• Exercise instructions: Every single entry needs to appear again exactly as given.

• Information shown:

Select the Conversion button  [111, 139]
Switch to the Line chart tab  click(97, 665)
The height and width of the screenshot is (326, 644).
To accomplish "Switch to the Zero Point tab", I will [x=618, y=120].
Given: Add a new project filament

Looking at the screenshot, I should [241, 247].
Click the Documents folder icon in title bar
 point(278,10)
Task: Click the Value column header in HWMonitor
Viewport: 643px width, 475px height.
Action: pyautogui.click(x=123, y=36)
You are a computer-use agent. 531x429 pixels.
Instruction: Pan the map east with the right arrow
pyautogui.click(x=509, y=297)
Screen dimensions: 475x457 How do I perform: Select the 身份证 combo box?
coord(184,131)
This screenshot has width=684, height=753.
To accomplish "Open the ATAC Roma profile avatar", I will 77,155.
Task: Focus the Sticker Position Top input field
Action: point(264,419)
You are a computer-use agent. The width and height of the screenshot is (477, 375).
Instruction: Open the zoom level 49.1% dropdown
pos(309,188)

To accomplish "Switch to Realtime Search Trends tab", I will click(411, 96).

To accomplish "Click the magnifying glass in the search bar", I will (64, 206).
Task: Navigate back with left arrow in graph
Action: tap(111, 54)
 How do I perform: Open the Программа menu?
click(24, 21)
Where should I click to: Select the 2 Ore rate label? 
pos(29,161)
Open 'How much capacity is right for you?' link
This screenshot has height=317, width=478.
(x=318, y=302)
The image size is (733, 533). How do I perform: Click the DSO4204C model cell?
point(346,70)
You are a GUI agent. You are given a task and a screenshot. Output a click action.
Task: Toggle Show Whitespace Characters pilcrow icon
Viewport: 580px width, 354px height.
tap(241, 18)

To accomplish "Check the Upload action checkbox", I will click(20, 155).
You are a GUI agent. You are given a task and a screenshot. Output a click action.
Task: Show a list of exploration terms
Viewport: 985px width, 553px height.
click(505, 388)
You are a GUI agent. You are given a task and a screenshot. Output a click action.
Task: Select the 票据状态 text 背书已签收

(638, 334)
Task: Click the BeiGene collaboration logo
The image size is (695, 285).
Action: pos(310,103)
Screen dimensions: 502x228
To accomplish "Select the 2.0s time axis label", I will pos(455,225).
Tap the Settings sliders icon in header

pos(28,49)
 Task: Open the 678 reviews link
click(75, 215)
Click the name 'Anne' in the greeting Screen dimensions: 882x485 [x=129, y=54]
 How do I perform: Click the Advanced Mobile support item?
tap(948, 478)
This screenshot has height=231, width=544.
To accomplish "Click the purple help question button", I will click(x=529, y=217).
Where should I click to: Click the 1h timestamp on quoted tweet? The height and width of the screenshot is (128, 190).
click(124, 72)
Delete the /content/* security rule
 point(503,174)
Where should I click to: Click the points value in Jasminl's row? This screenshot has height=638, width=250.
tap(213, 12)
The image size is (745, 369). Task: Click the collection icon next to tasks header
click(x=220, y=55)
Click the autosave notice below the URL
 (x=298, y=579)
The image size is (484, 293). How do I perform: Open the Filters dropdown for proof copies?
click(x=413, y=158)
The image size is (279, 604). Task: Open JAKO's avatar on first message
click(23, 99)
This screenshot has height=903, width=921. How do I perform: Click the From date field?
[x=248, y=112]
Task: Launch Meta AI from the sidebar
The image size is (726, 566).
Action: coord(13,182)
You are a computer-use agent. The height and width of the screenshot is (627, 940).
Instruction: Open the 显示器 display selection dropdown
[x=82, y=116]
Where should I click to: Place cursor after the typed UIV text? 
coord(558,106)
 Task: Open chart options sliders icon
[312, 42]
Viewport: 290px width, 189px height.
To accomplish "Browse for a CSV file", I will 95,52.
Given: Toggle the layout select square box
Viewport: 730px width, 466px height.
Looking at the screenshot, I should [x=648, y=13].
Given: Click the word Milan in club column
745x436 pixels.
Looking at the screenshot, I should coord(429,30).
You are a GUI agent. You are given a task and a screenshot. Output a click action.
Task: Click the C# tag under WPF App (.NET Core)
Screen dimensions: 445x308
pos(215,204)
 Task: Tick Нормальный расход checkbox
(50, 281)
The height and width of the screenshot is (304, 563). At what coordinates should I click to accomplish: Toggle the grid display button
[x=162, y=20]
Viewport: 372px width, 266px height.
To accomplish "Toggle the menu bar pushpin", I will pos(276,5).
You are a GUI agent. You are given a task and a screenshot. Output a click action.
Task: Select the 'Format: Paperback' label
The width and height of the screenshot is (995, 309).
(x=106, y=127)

• Solution to this problem:
Select the Conversion button  [111, 139]
Switch to the Line chart tab  click(97, 665)
The height and width of the screenshot is (326, 644).
To accomplish "Switch to the Zero Point tab", I will [x=618, y=120].
Given: Add a new project filament

Looking at the screenshot, I should [241, 247].
Click the Documents folder icon in title bar
 point(278,10)
Task: Click the Value column header in HWMonitor
Viewport: 643px width, 475px height.
Action: pyautogui.click(x=123, y=36)
You are a computer-use agent. 531x429 pixels.
Instruction: Pan the map east with the right arrow
pyautogui.click(x=509, y=297)
Screen dimensions: 475x457 How do I perform: Select the 身份证 combo box?
coord(184,131)
This screenshot has width=684, height=753.
To accomplish "Open the ATAC Roma profile avatar", I will 77,155.
Task: Focus the Sticker Position Top input field
Action: point(264,419)
You are a computer-use agent. The width and height of the screenshot is (477, 375).
Instruction: Open the zoom level 49.1% dropdown
pos(309,188)

To accomplish "Switch to Realtime Search Trends tab", I will click(411, 96).

To accomplish "Click the magnifying glass in the search bar", I will (64, 206).
Task: Navigate back with left arrow in graph
Action: tap(111, 54)
 How do I perform: Open the Программа menu?
click(24, 21)
Where should I click to: Select the 2 Ore rate label? 
pos(29,161)
Open 'How much capacity is right for you?' link
This screenshot has height=317, width=478.
(x=318, y=302)
The image size is (733, 533). How do I perform: Click the DSO4204C model cell?
point(346,70)
You are a GUI agent. You are given a task and a screenshot. Output a click action.
Task: Toggle Show Whitespace Characters pilcrow icon
Viewport: 580px width, 354px height.
tap(241, 18)

To accomplish "Check the Upload action checkbox", I will click(20, 155).
You are a GUI agent. You are given a task and a screenshot. Output a click action.
Task: Show a list of exploration terms
Viewport: 985px width, 553px height.
click(505, 388)
You are a GUI agent. You are given a task and a screenshot. Output a click action.
Task: Select the 票据状态 text 背书已签收

(638, 334)
Task: Click the BeiGene collaboration logo
The image size is (695, 285).
Action: pos(310,103)
Screen dimensions: 502x228
To accomplish "Select the 2.0s time axis label", I will pos(455,225).
Tap the Settings sliders icon in header

pos(28,49)
 Task: Open the 678 reviews link
click(75, 215)
Click the name 'Anne' in the greeting Screen dimensions: 882x485 [x=129, y=54]
 How do I perform: Click the Advanced Mobile support item?
tap(948, 478)
This screenshot has height=231, width=544.
To accomplish "Click the purple help question button", I will click(x=529, y=217).
Where should I click to: Click the 1h timestamp on quoted tweet? The height and width of the screenshot is (128, 190).
click(124, 72)
Delete the /content/* security rule
 point(503,174)
Where should I click to: Click the points value in Jasminl's row? This screenshot has height=638, width=250.
tap(213, 12)
The image size is (745, 369). Task: Click the collection icon next to tasks header
click(x=220, y=55)
Click the autosave notice below the URL
 (x=298, y=579)
The image size is (484, 293). How do I perform: Open the Filters dropdown for proof copies?
click(x=413, y=158)
The image size is (279, 604). Task: Open JAKO's avatar on first message
click(23, 99)
This screenshot has height=903, width=921. How do I perform: Click the From date field?
[x=248, y=112]
Task: Launch Meta AI from the sidebar
The image size is (726, 566).
Action: coord(13,182)
You are a computer-use agent. The height and width of the screenshot is (627, 940).
Instruction: Open the 显示器 display selection dropdown
[x=82, y=116]
Where should I click to: Place cursor after the typed UIV text? 
coord(558,106)
 Task: Open chart options sliders icon
[312, 42]
Viewport: 290px width, 189px height.
To accomplish "Browse for a CSV file", I will 95,52.
Given: Toggle the layout select square box
Viewport: 730px width, 466px height.
Looking at the screenshot, I should [x=648, y=13].
Given: Click the word Milan in club column
745x436 pixels.
Looking at the screenshot, I should coord(429,30).
You are a GUI agent. You are given a task and a screenshot. Output a click action.
Task: Click the C# tag under WPF App (.NET Core)
Screen dimensions: 445x308
pos(215,204)
 Task: Tick Нормальный расход checkbox
(50, 281)
The height and width of the screenshot is (304, 563). At what coordinates should I click to accomplish: Toggle the grid display button
[x=162, y=20]
Viewport: 372px width, 266px height.
To accomplish "Toggle the menu bar pushpin", I will pos(276,5).
You are a GUI agent. You are given a task and a screenshot. Output a click action.
Task: Select the 'Format: Paperback' label
The width and height of the screenshot is (995, 309).
(x=106, y=127)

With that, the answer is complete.